Shrink The World: Irrelevance Is Best, Part 1

In a stack of papers called Instruction.

  • Aug
  • 13
  • 2006

Do we spoil teenagers if we feed them reading that’s only about what limited things interest them at this given time? Sure, that type of reading has its place. It’s key to appeal to a teenager, providing strong and interesting examples of writing. We want to build the idea that not all reading is boring and that reading can lead to a happier life (yes, I honestly believe that).

Speaking from very educated guesses, when raising a child you do not give the kid what he wants every single time he asks for it. Spoiled kids are no fun, both at a young and old age.
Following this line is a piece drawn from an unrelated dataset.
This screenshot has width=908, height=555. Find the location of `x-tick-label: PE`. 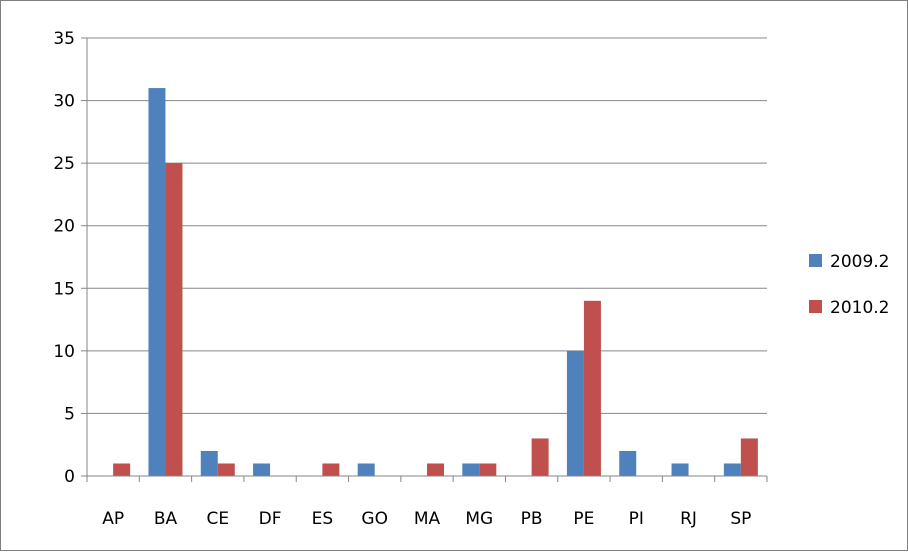

x-tick-label: PE is located at coordinates (584, 519).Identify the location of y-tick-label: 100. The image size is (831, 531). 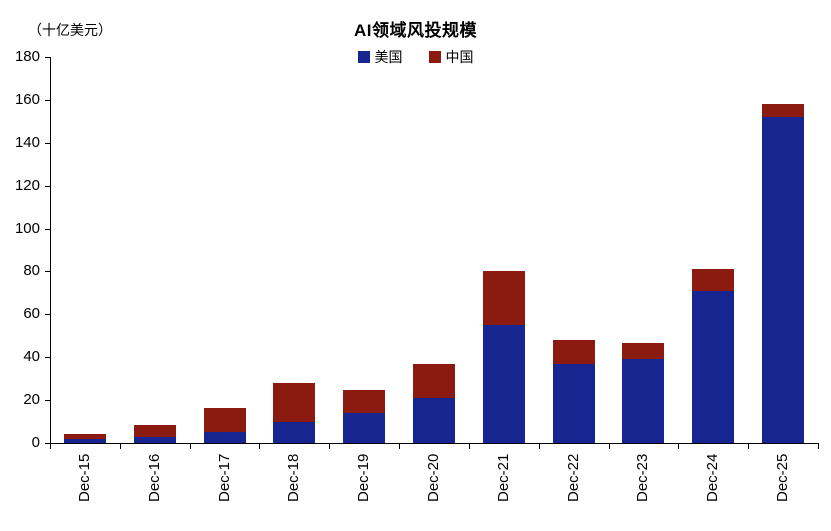
(27, 228).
Do teachers spend too much time fretting over whether or not the students will find it interesting? Are we spoiling them that way?

A Volcano And A Village

I’m reading Simon Winchester’s Krakatoa right now. A passage about the role the telegraph played in Krakatoa’s big explosion had an impact on me and how I hope to teach.
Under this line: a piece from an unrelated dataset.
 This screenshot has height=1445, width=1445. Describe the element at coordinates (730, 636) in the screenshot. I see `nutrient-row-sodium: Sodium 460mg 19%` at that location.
Millions of people hitherto unknown to one another began to involve themselves, for the first time ever, in looking beyond their hitherto limited horizons of self; they started to inhabit a new and outward-gazing world that these storytelling agencies [telegraph companies], and this event they were relating, were unwittingly helping to create (Winchester 194-95).
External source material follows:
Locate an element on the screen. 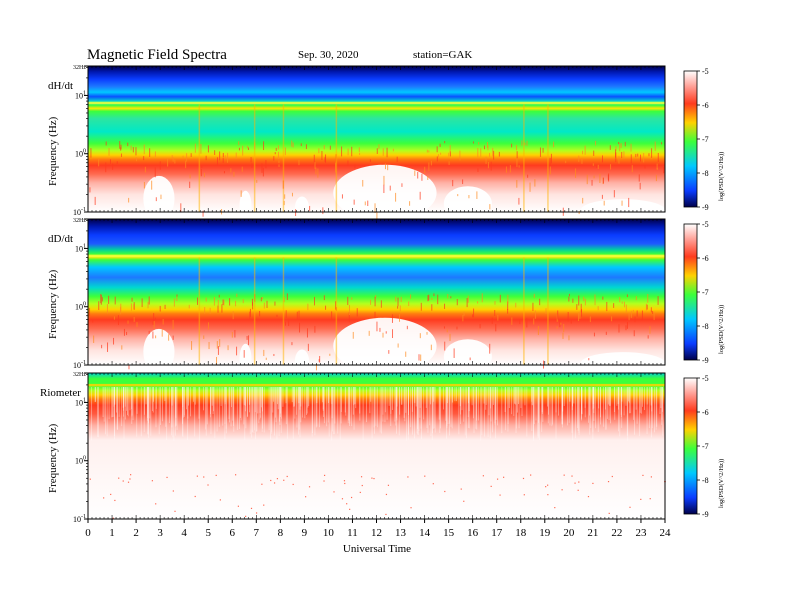  spectral-band is located at coordinates (376, 385).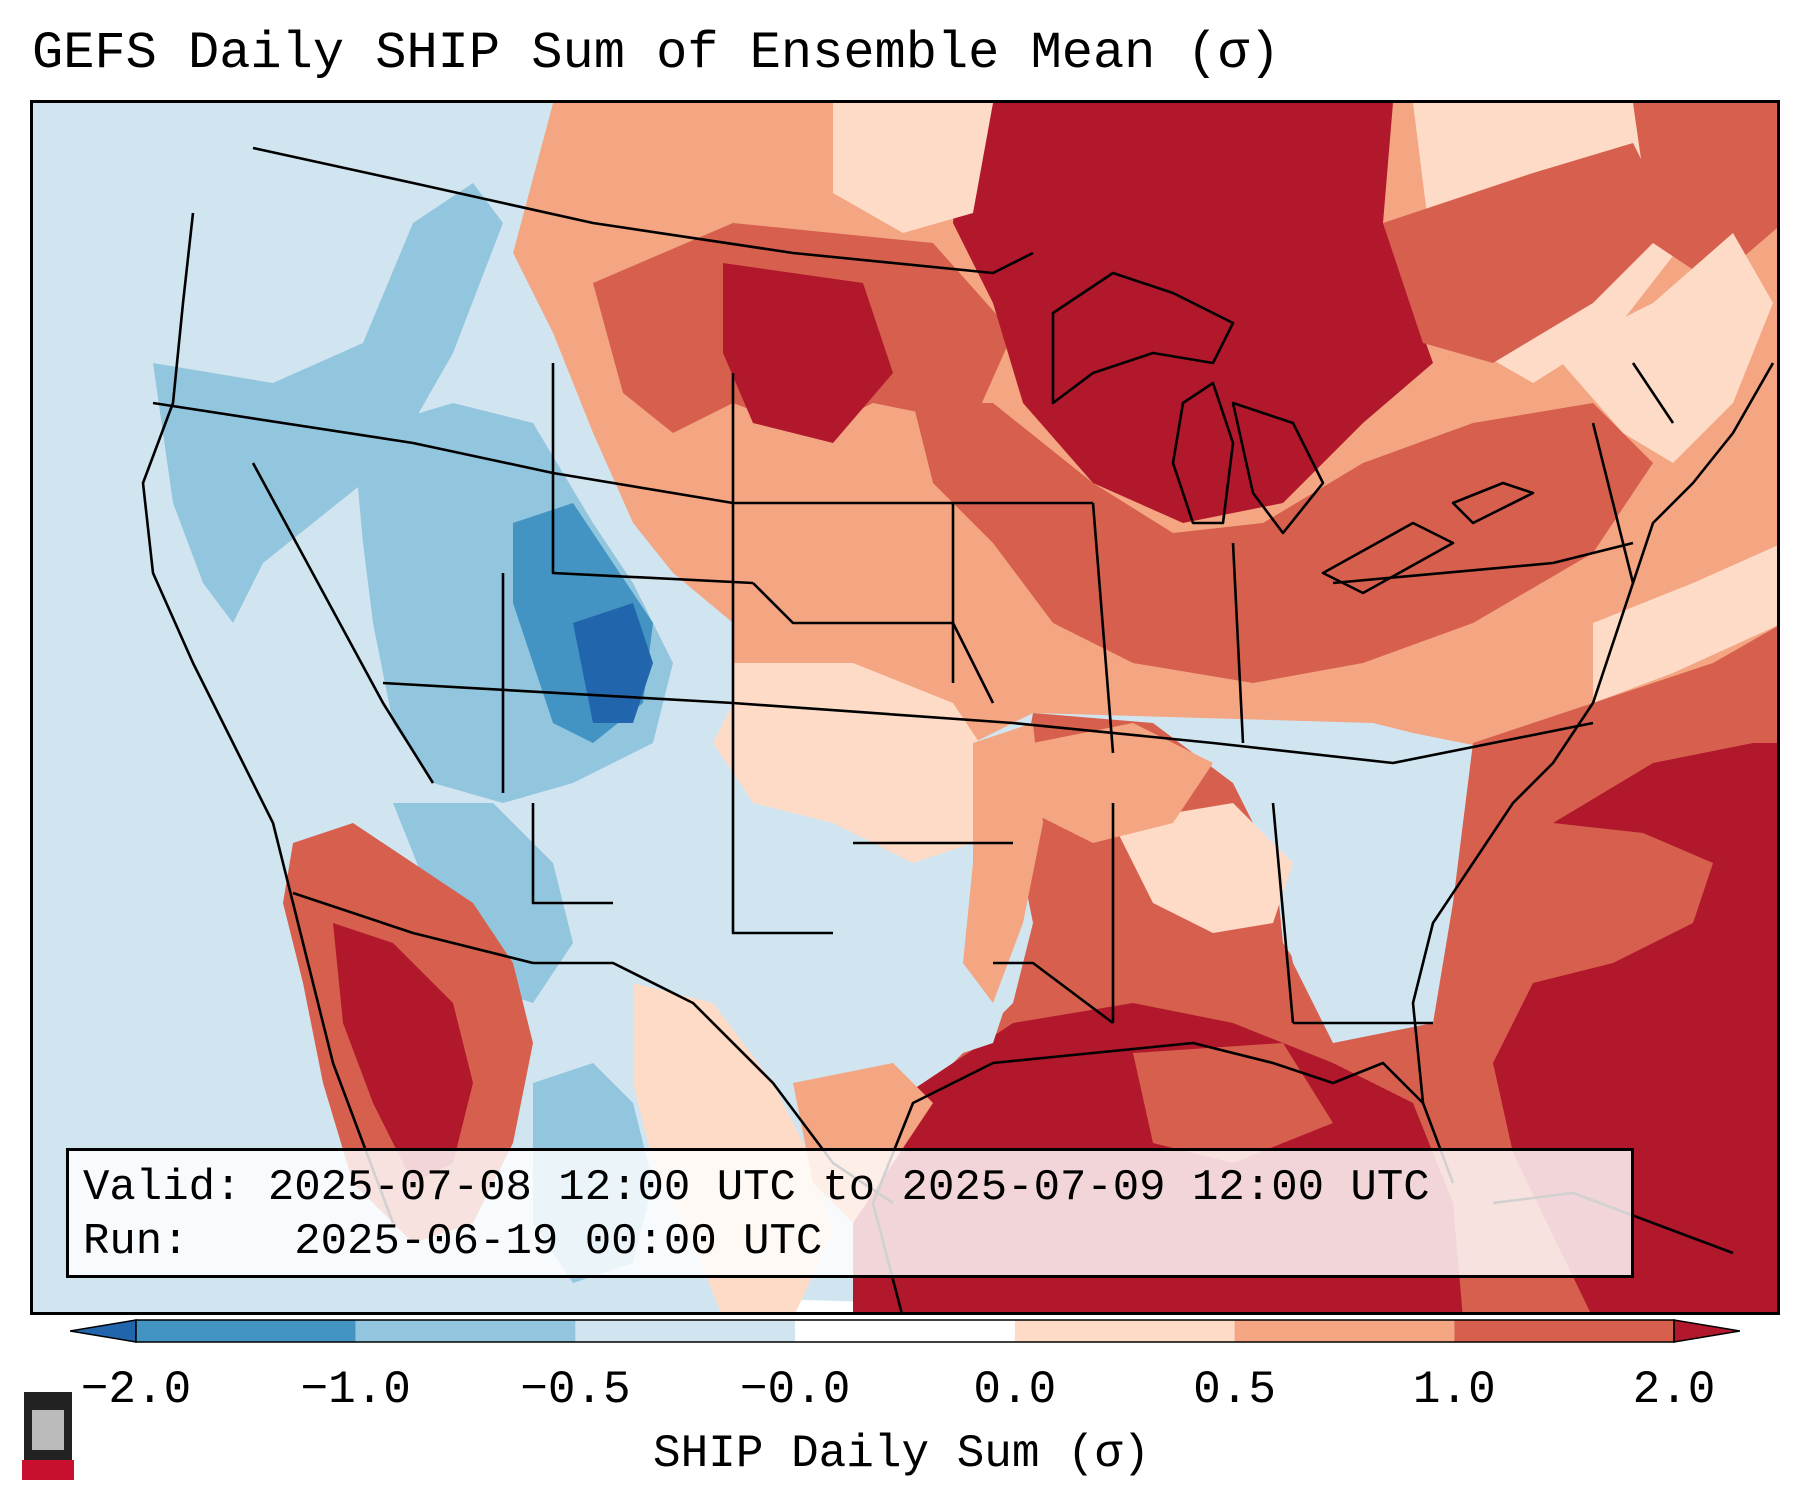 The width and height of the screenshot is (1803, 1506). What do you see at coordinates (1234, 1390) in the screenshot?
I see `colorbar-tick-label: 0.5` at bounding box center [1234, 1390].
Winchester’s idea is that exposure to more information meant a shrinking of the world. He refers to Mashall McLuhan’s idea of the “global village”. From the 1960 anthology Explorations in Communication, McLuhan suggests we’re all connected through information:

Post-literate man’s electronic media contract the world to a village or tribe where everything happens to everyone at the same time: everyone knows about, and therefore participates in, everything that is happening the minute it happens. Television gives this quality of simultaneity to events in the global village (Winchester 182).

Winchester quotes that passage in a footnote and goes on to write “the telegraphic transmission of news about Krakatoa, disseminated simultaneously throughout the entire newspaper-reading world, had much the same effect.”

Winchester’s “limited horizons of self” passage and McLuhan’s “everything happens to everyone at the same time” concept got to me. That’s exactly what I want to be able to do with my students, break down that horizon of self, to urge the realization that events around the world mean something even though they happen miles and miles away. So much of the behavior we battle stems from the idea that “the world revolves around me.” It’s a natural thing to think that as a teenager, but that certainly doesn’t make it true. If there’s a way reading can help abolish that attitude, I’m all for it. Winchester and McLuhan seem to be suggesting that this is possible.

Friday: Read Away Selfishness


1. Laurie says:

[8/18/2006 - 3:54 pm]

We can’t spoil them…that only happens when you give kids ONLY what they want. And too many of them NEVER want to read anything.

2. Todd says:

[8/18/2006 - 4:27 pm]

I just wonder if, by attempting to give students only the things that interest them, we aren’t sending the tacit message that things they cannot connect to aren’t worth reading.